Policiais envolvidos na abordagem que resultou na morte de empresário participarão de reprodução simulada
A participação dos PMs foi confirmada pelo advogado Napoleão Lima Júnior
Os seis policiais envolvidos na abordagem que resultou na morte do empresário arapiraquense Marcelo Barbosa Leite vão participar da reprodução simulada do caso, que será realizada pelo Instituto de Criminalística (IC), após determinação do juiz Rômulo Vasconcelos de Albuquerque, que acolheu as solicitações do Ministério Público Estadual (MPE/AL).
A participação dos militares, que é opcional, foi confirmada pelo advogado Napoleão Lima Júnior, que os defende no caso.
De acordo com as investigações, além dos seis policiais militares outras quatro testemunhas também foram ouvidas pela comissão de delegados responsável pelo caso, que é composta por Filipe Ferreira Rodrigues Caldas, Sidney Walston Tenório de Araújo e Cayo Rodrigues Silva.
Sobre o caso!
Marcelo dirigia um veículo Hyundai Creta de cor preta e teria, segundo a guarnição policial envolvida, passado em alta velocidade por um "quebra-molas" e, em seguida, desobedecido a uma ordem de parada. Ele foi socorrido pelos próprios policiais e encaminhado ao Hospital de Emergência do Agreste, sendo transferido alguns dias depois para a Santa Casa de Misericórdia de Maceió e, em seguida, para o Hospital Beneficência Portuguesa do Mirante, em São Paulo, onde veio a óbito na madrugada da última segunda-feira (5).

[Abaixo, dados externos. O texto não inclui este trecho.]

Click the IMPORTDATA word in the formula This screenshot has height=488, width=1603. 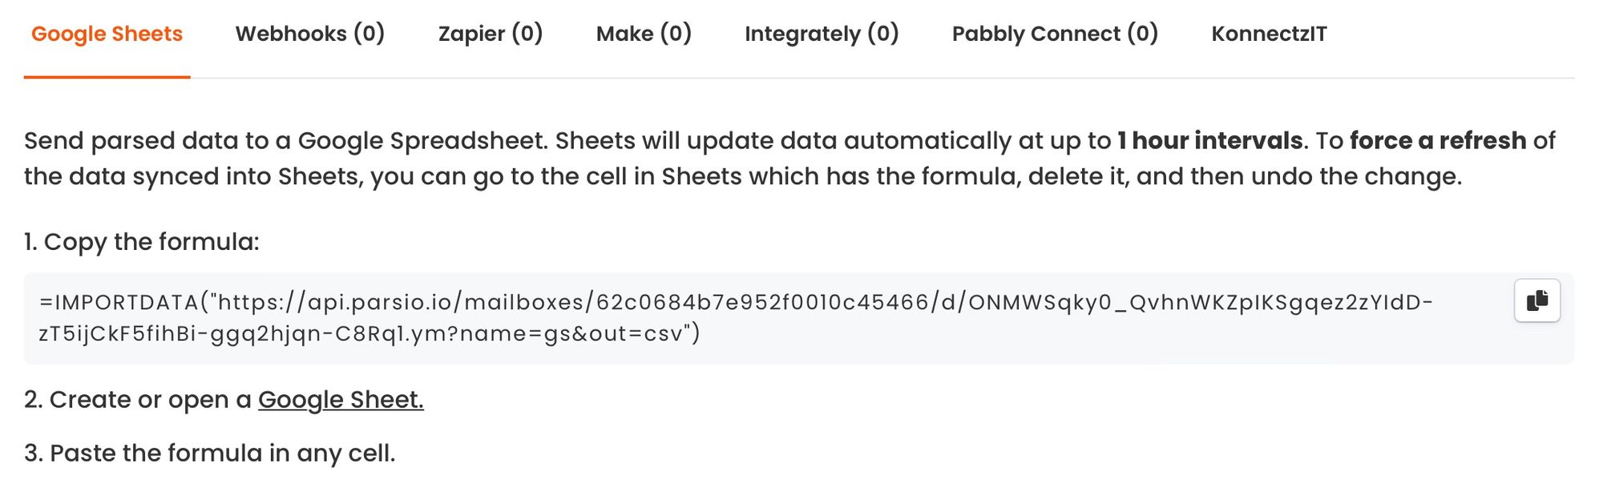126,302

No relato do flagrante registrado pela PM, os militares informaram que o empresário teria apontado uma arma para a guarnição, que reagiu atirando em direção ao pneu do veículo. Um desses tiros, que teria sido proveniente de um fuzil, perfurou o porta-malas e atingiu Marcelo nas costas.
De acordo com o advogado Victor Oliveira, contratado pela família de Marcelo Leite, a abordagem policial apresenta inconsistências.

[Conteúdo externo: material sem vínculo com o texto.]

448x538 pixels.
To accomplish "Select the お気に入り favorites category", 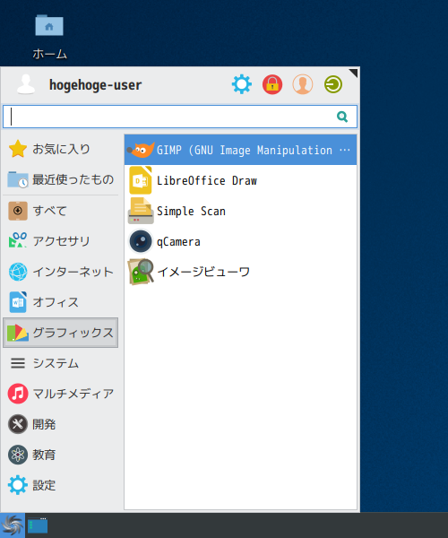I will click(61, 149).
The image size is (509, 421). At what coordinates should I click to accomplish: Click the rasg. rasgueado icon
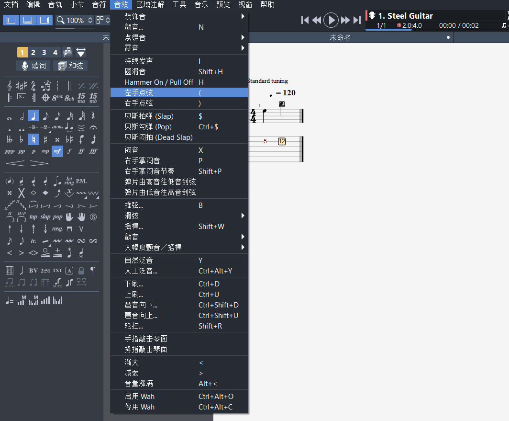(x=57, y=228)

"Em breves levantamentos realizados até o momento, constatou-se que a arma de fogo apreendida na ocorrência não foi acondicionada de forma correta. O invólucro em que estava a arma e as munições era inadequado, comprometendo a cadeia de custódia da prova e prejudicando a perícia técnica a ser realizada para auferir possíveis impressões digitais", disse ele.
Outra situação que chama a atenção da família e que é sustentada pelo advogado é o fato de que o carro do empresário foi retirado do local onde o fato ocorreu sem a autorização da família ou a presença da perícia técnica.
“Vamos aguardar a investigação para que, se for comprovada a negligência e imperícia dos policiais que participaram dessa ocorrência, que todas as medidas sejam tomadas”, finalizou o advogado.